▸ **QUELLE**:
╭──

Wolfgang Binder
Anforderungen an Internet-basierte Informationssysteme von Bibliotheken


Einleitung

Der Titel meines Vortrags "Anforderungen an Internet-basierte Informationssysteme von Bibliotheken" ist fast gleichlautend mit dem Thema des kürzlich [vom 15. - 17. Januar 1996] in Bielefeld stattgefundenen Workshops "Internet-basierte Informationssysteme der Bibliotheken". Am Ende der insgesamt sehr interessanten Abschlußdiskussion zu dieser Veranstaltung blieben verschiedene Fragen offen, z.B. was Internet-basierte Informationssysteme von Bibliotheken eigentlich sind - ob sie zur Klasse der intellektuell erstellten Informationsdienste gehören, oder ob sie in einem noch genauer zu präzisierenden Sinne Suchmaschinen-Anwendungen sind. Unklarheit herrschte auch in der Frage, was Internet-basierte Informationssysteme eigentlich nachweisen sollten. Ich freue mich, nach der zwischenzeitlichen Denkpause diese Diskussion hier wieder aufnehmen zu können, ohne daß ich den Anspruch erhebe, die Fragen hier abschließend zu beantworten.
Ich möchte nicht verschweigen, daß ich einer Fachreferentengruppe angehöre, die inhaltlich-konzeptionelle Vorgaben für ein Internet-basiertes Informationssystem der nordrhein-westfälischen Hochschulbibliotheken mit Namen IBIS erarbeitet. Die Mitarbeit an nordrhein-westfälischen Projektaktivitäten hat meine Sicht der praktischen Probleme mitbestimmt. Meine Statements zu praktischen Aspekten sollen aber nicht als Information zu IBIS oder zum Planungsstand von IBIS verstanden werden.
Zum Schluß noch eine Anmerkung zur Terminologie: Da der Internet-Bezug klar ist, werde ich anstelle von "Internet-basierten Informationssystemen von Bibliotheken" i.a. die Kurzbezeichnung "bibliothekarische Informationssysteme" verwenden.

Was sollen bibliothekarische Informationssysteme leisten?

╰──

▸ **AUFGABEN**:
1. Nenne alle Ausdrücke, die im Vortragstext über Informationssysteme von Bibliotheken in Anführungszeichen stehen.
2. Führe den Vortragstext über Informationssysteme von Bibliotheken im Anschluss an seine letzte Überschrift fort.

▸ **GEGEBENES MATERIAL**:
╭──

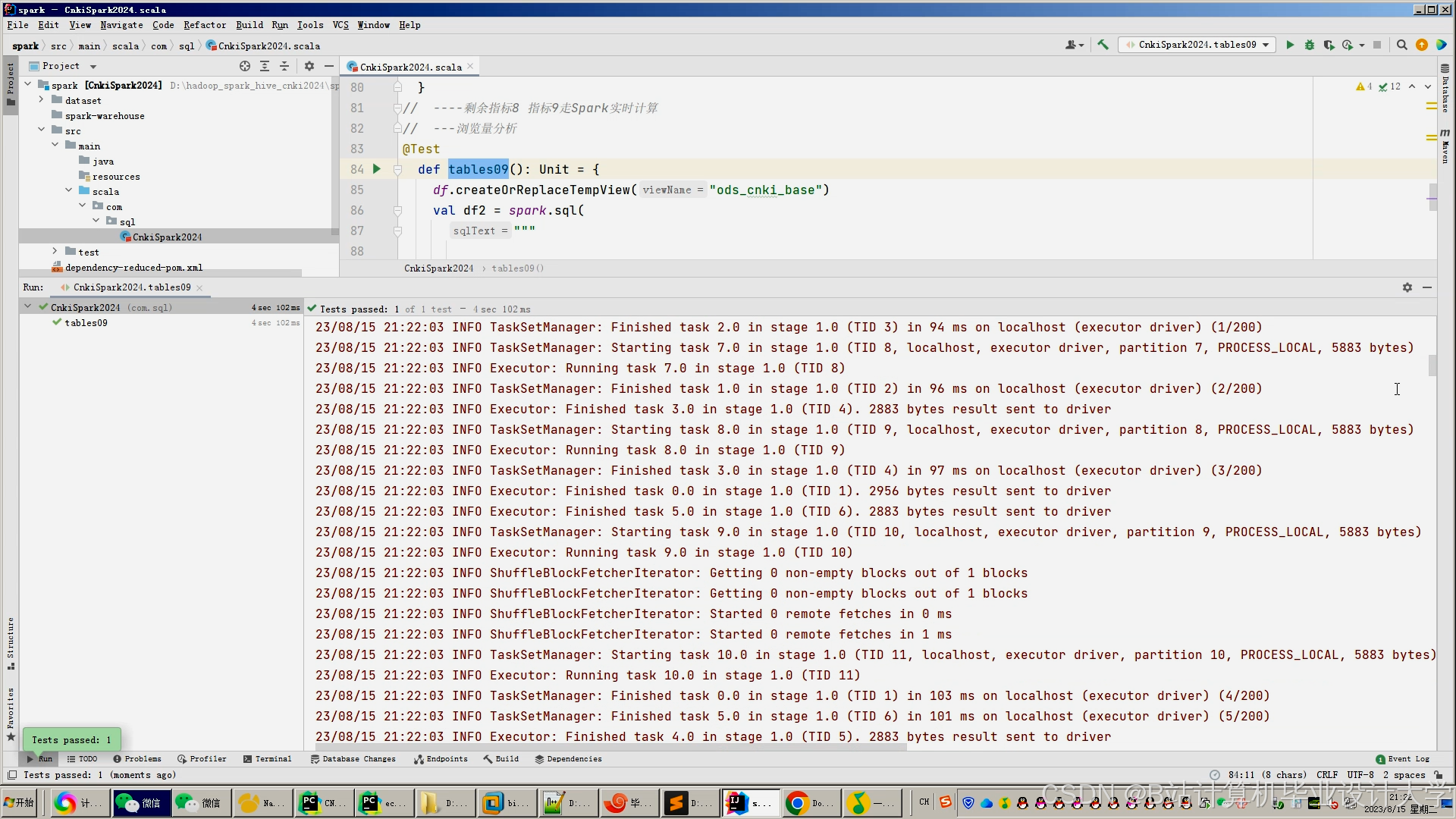
Task: Collapse the CnkiSpark2024 test results node
Action: coord(28,307)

╰──

▸ **LÖSUNGEN**:
1.
- "Anforderungen an Internet-basierte Informationssysteme von Bibliotheken"
- "Internet-basierte Informationssysteme der Bibliotheken"
- "Internet-basierten Informationssystemen von Bibliotheken"
- "bibliothekarische Informationssysteme"

2.
  1. Nachweis von und Zugriff auf elektronische Bestände der Bibliotheken
  2. Informations-Service für die bibliothekarische Klientel durch Nachweis "ausgewählter" Internet-Resourcen. Dabei handelt es sich vorzugsweise um Fachinformation, wobei der Terminus "ausgewählt" noch zu präzisieren ist.
Zu a.
Zu den hier angesprochenen elektronischen Beständen gehören zum einen Dokumente (Publikationen), die die Bibliotheken selbst ins Netz geben: Hochschulschriften im bibliographischen Sinne, andere Hochschulpublikationen, urheberrechtlich ungeschützte Literatur in gescannter Form oder als elektronische Kopien, zum anderen elektronische Publikationen, die gekauft oder für die Lizenzrechte erworben wurden. Dies alles ist im Zusammenhang mit der langfristigen Strategie der Bibliotheken zu sehen, sich vom "Depotprinzip", d.h. der lokalen Vorhaltung von Informationen, auf das "Zugriffsprinzip" umzuorientieren. Der Nachweis kooperativ verfügbarer Resourcen, insbesondere der Trägerbibliotheken des Informationssystems, sollte obligatorisch sein. Auf der technischen Seite sind für die kommerziellen Publikationen Mechanismen zur Abrechnung und Zugriffskontrolle vorzusehen, auf die ich hier nicht weiter eingehe.

Zu b.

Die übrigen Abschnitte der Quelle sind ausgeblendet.